Problem requirements
Print verbatim the part of the rows below that opens with the line containing "Where should I" and closes at the end of the rows, including both ends. Leave the pictures out of your answer.

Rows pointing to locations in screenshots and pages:
-=-=-=-=-
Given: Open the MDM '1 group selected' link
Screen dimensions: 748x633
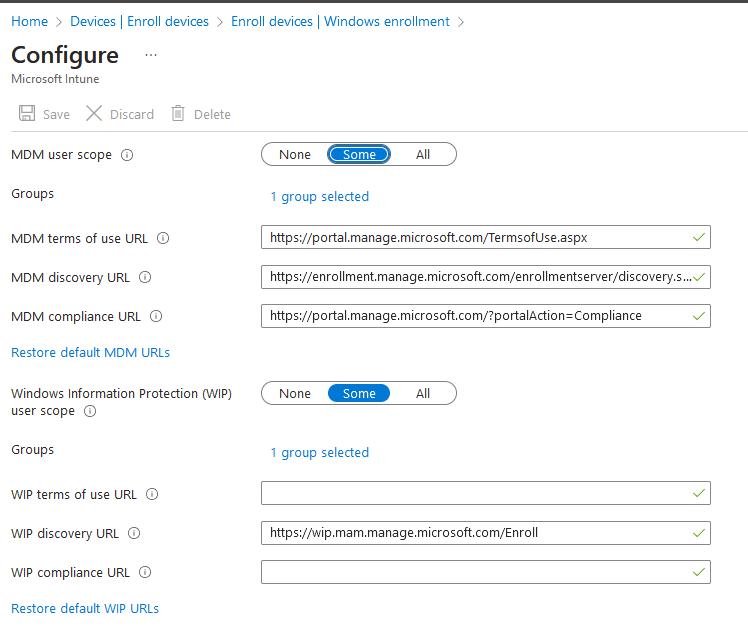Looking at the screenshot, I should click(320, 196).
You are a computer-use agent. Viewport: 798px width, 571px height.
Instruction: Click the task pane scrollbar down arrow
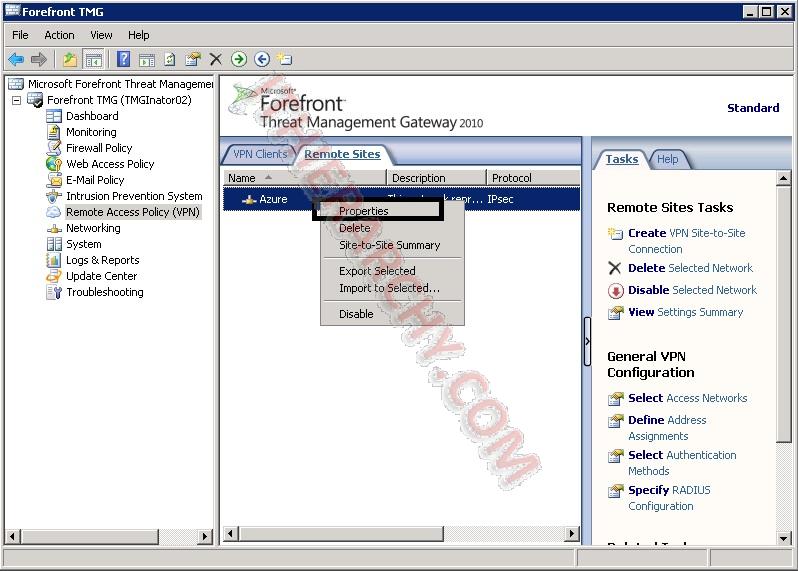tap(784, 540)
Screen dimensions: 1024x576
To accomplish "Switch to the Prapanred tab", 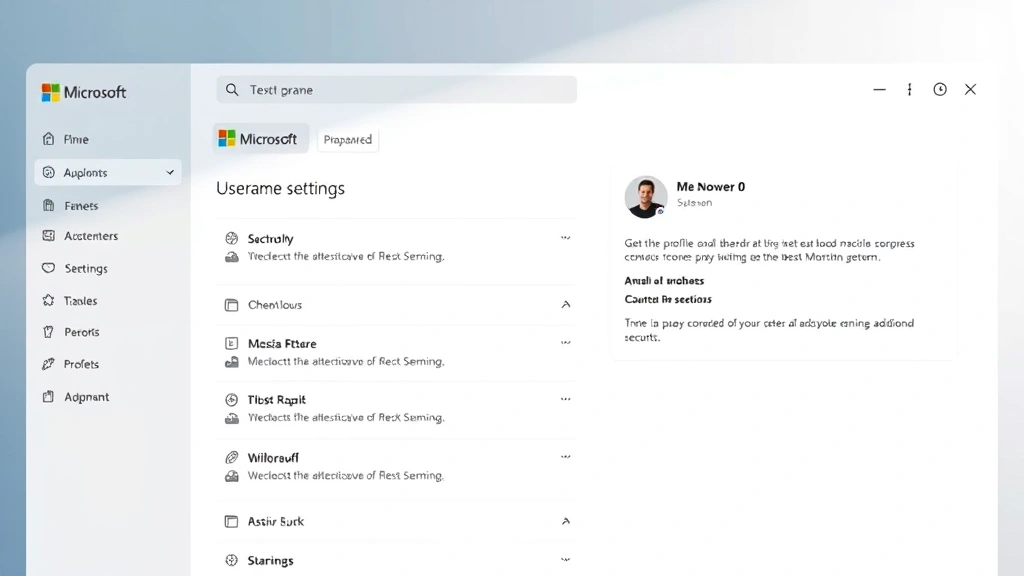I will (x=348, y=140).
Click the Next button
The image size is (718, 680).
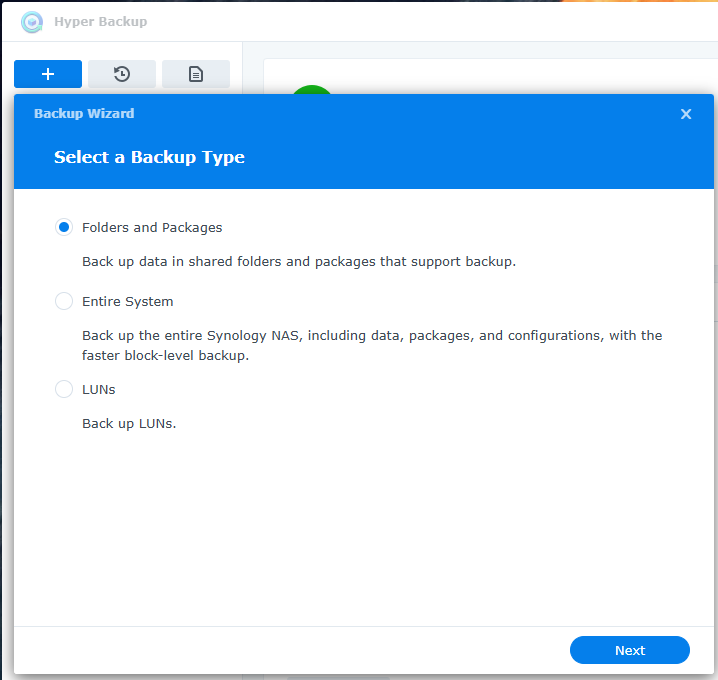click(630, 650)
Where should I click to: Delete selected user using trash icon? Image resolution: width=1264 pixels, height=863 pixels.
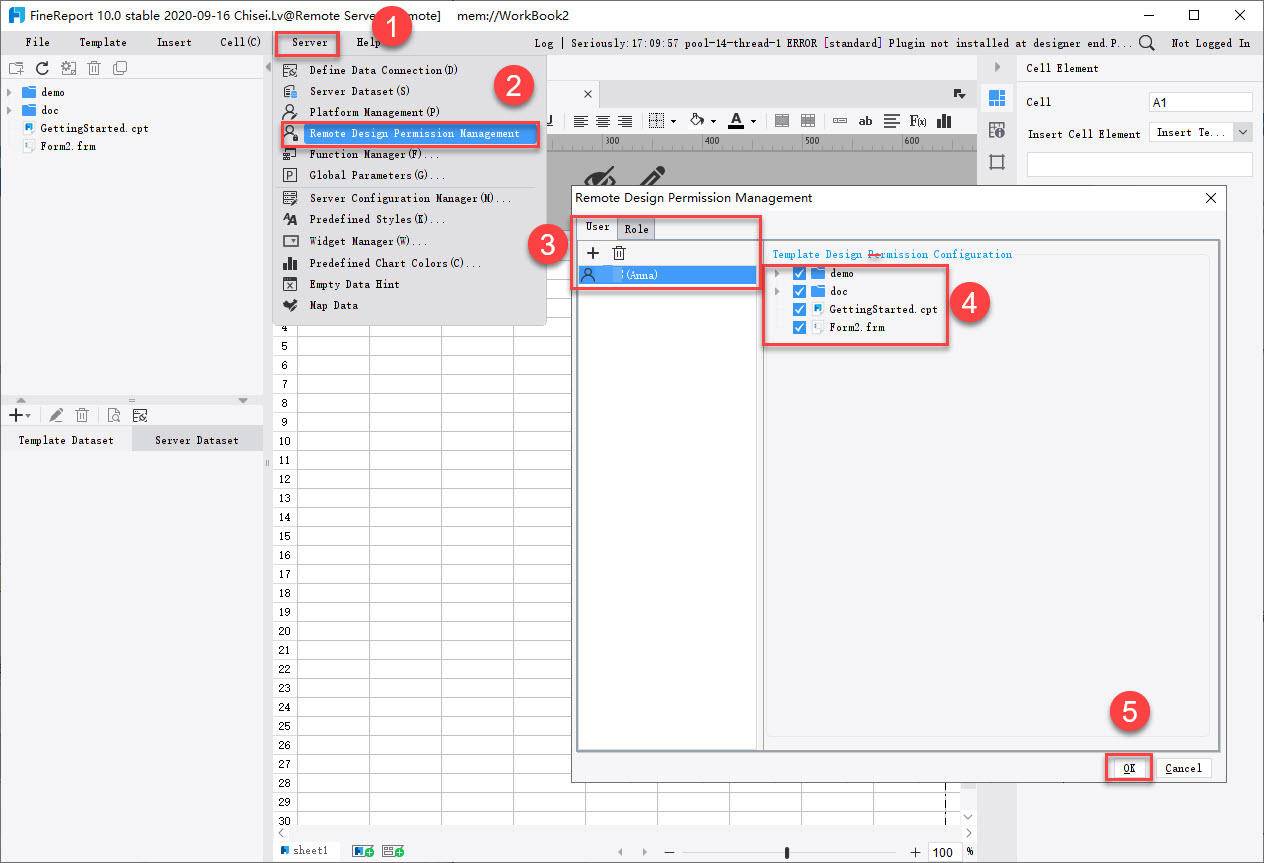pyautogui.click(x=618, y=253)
-=-=-=-=-
Solution to the problem
Where should I click to: Delete selected user using trash icon? Image resolution: width=1264 pixels, height=863 pixels.
pyautogui.click(x=618, y=253)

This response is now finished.